BigQuery: delta to latest — all history
The Challenge
Building on BigQuery: delta to latest, rather than taking multiple changes and finding the latest value we want to capture the changes over time.
Rather than using ARRAY_AGG this will use LAST_VALUE as an analytic function.
The Solution
Test Data
First we will create a set of the test data called testing.sparsedata. This will have a unique key id, a timestamp ts, and columns c1 through c9 that contain random data or NULL.

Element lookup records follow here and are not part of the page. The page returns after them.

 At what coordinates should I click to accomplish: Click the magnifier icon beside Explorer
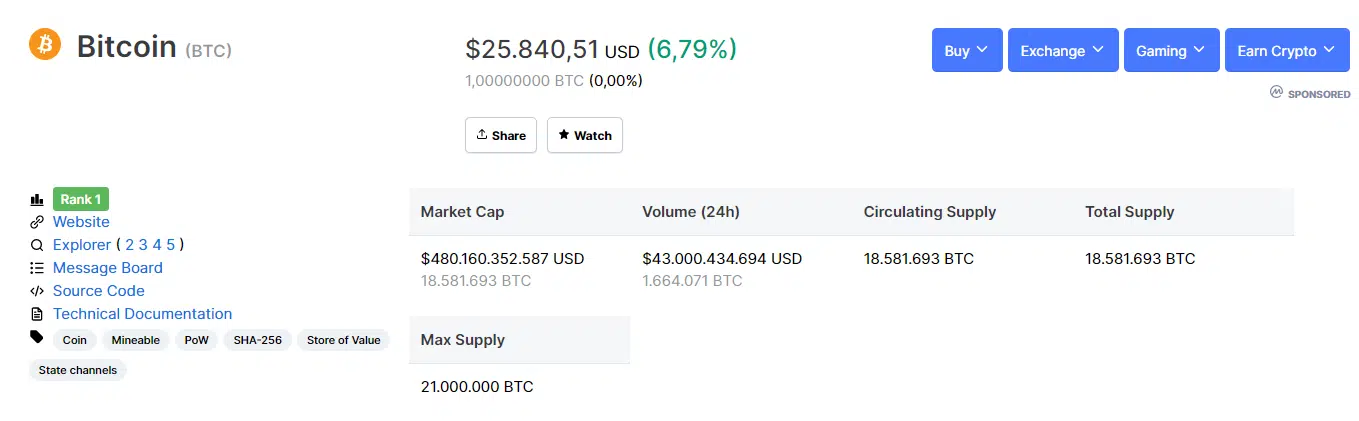pos(37,245)
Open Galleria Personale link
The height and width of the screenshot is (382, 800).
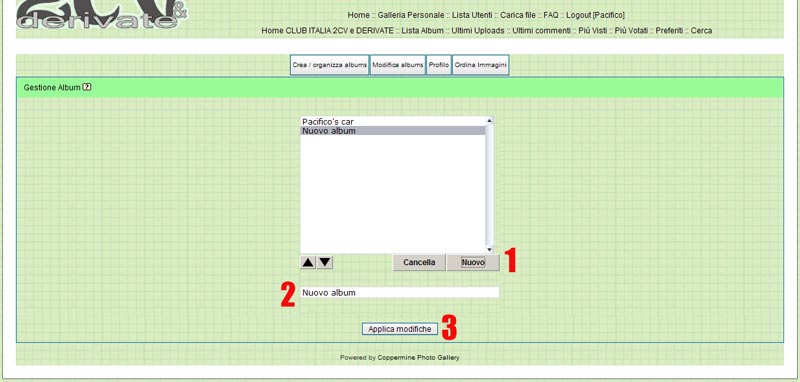pyautogui.click(x=411, y=15)
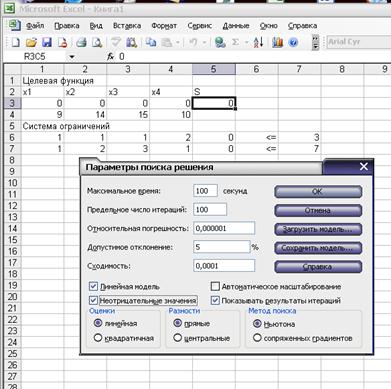Uncheck Показывать результаты итераций
The width and height of the screenshot is (391, 389).
point(215,300)
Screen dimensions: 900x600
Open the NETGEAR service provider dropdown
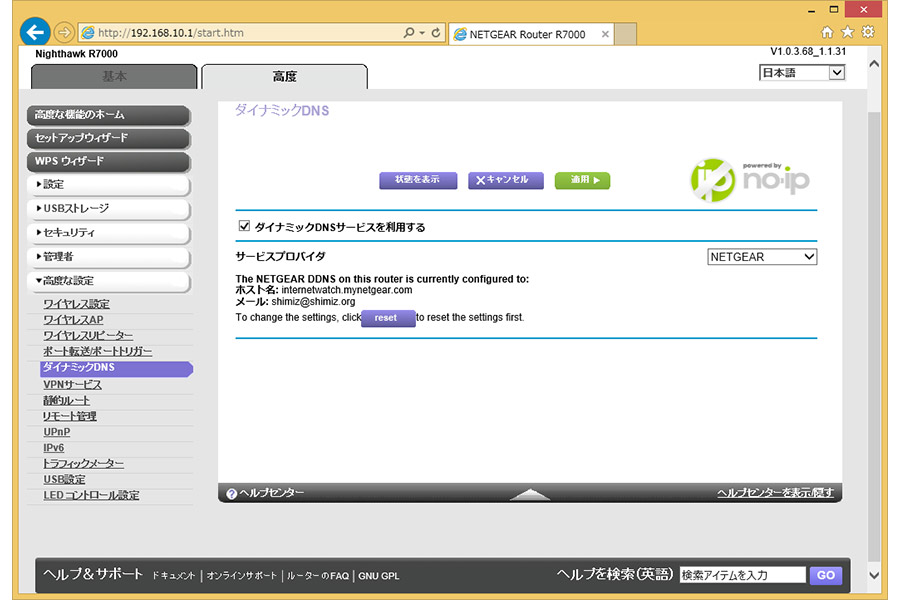point(761,257)
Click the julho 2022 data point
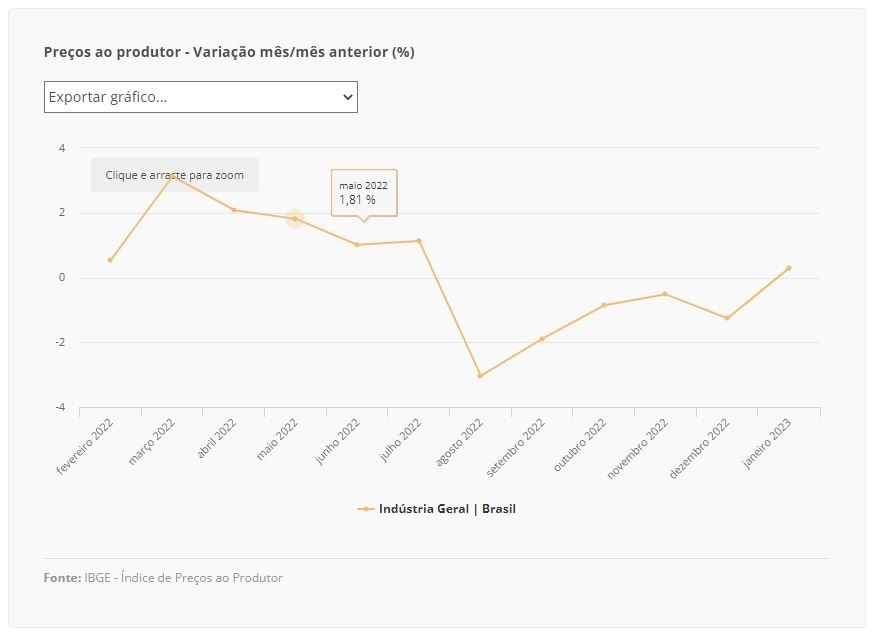 click(x=419, y=241)
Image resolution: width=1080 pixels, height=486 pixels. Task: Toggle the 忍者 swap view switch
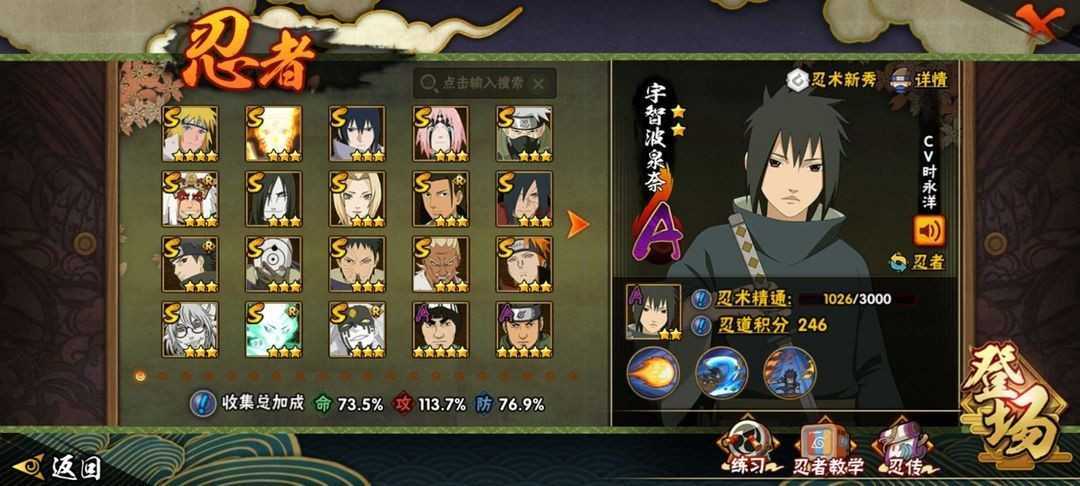pos(917,262)
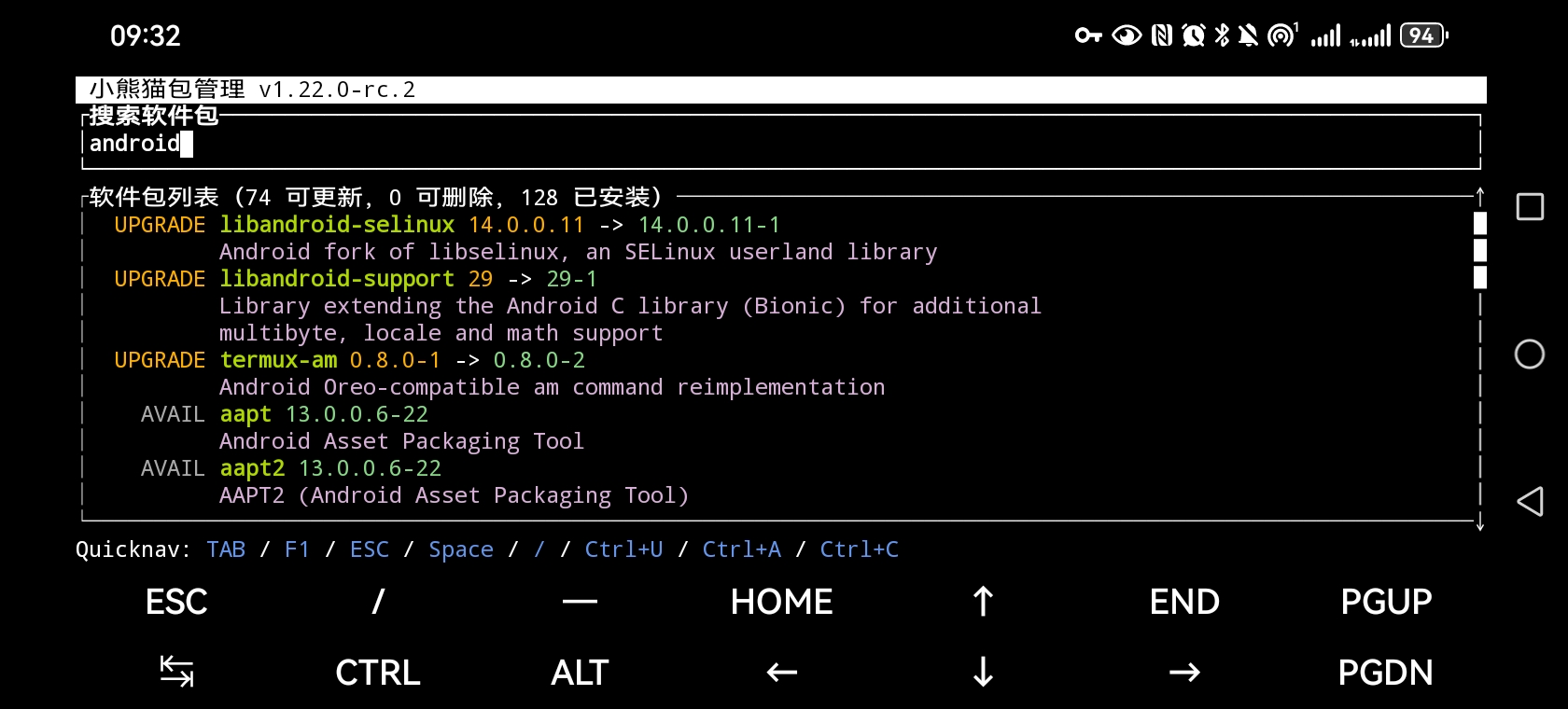The height and width of the screenshot is (709, 1568).
Task: Tap the Android back navigation triangle
Action: coord(1530,502)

CREATE OR REPLACE TABLE `testing.sparsedata` AS
SELECT
CAST(FLOOR(RAND()*1000) AS INT64) AS id,
TIMESTAMP_ADD(
CURRENT_TIMESTAMP(),
INTERVAL CAST(FLOOR(RAND()*1000) AS INT64) SECOND) AS ts,
IF(RAND()>0.75, CAST(RAND() AS STRING), NULL) AS c1,
IF(RAND()>0.75, CAST(RAND() AS STRING), NULL) AS c2,
IF(RAND()>0.75, CAST(RAND() AS STRING), NULL) AS c3,
IF(RAND()>0.75, CAST(RAND() AS STRING), NULL) AS c4,
IF(RAND()>0.75, CAST(RAND() AS STRING), NULL) AS c5,
IF(RAND()>0.75,
CONCAT("id=", CAST(RAND() AS STRING)),
NULL) AS c6,
IF(RAND()>0.75,
CONCAT("id=", CAST(RAND() AS STRING)),
NULL) AS c7,
IF(RAND()>0.75,
CONCAT("id=", CAST(RAND() AS STRING)),
NULL) AS c8,
IF(RAND()>0.75,
CONCAT("id=", CAST(RAND() AS STRING)),
NULL) AS c9
FROM
UNNEST(GENERATE_ARRAY(1, 1000000)) AS d
Query
Turning that data into a series of records where for each column c1 through c9, it has the most recent non-null data can be done with LAST_VALUE and IGNORE NULLs analytic functions.
In this case, a named window is also used to simplify writing the SQL but also potentially an optimization, i.e., the window may be calculated only once.
The query is as follows:
SELECT
id,
ts,
LAST_VALUE(c1 IGNORE NULLS) OVER (sparse_data) AS c1,
LAST_VALUE(c2 IGNORE NULLS) OVER (sparse_data) AS c2,
LAST_VALUE(c3 IGNORE NULLS) OVER (sparse_data) AS c3,
LAST_VALUE(c4 IGNORE NULLS) OVER (sparse_data) AS c4,
LAST_VALUE(c5 IGNORE NULLS) OVER (sparse_data) AS c5,
LAST_VALUE(c6 IGNORE NULLS) OVER (sparse_data) AS c6,
LAST_VALUE(c7 IGNORE NULLS) OVER (sparse_data) AS c7,
LAST_VALUE(c8 IGNORE NULLS) OVER (sparse_data) AS c8,
LAST_VALUE(c9 IGNORE NULLS) OVER (sparse_data) AS c9
FROM
`testing.sparsedata`
WINDOW sparse_data AS (
PARTITION BY id
ORDER BY ts ASC
RANGE BETWEEN UNBOUNDED PRECEDING AND CURRENT ROW
)
Conclusion
Using analytic functions a similar affect can be achieved as ARRAY_AGG, including filling in sparse data.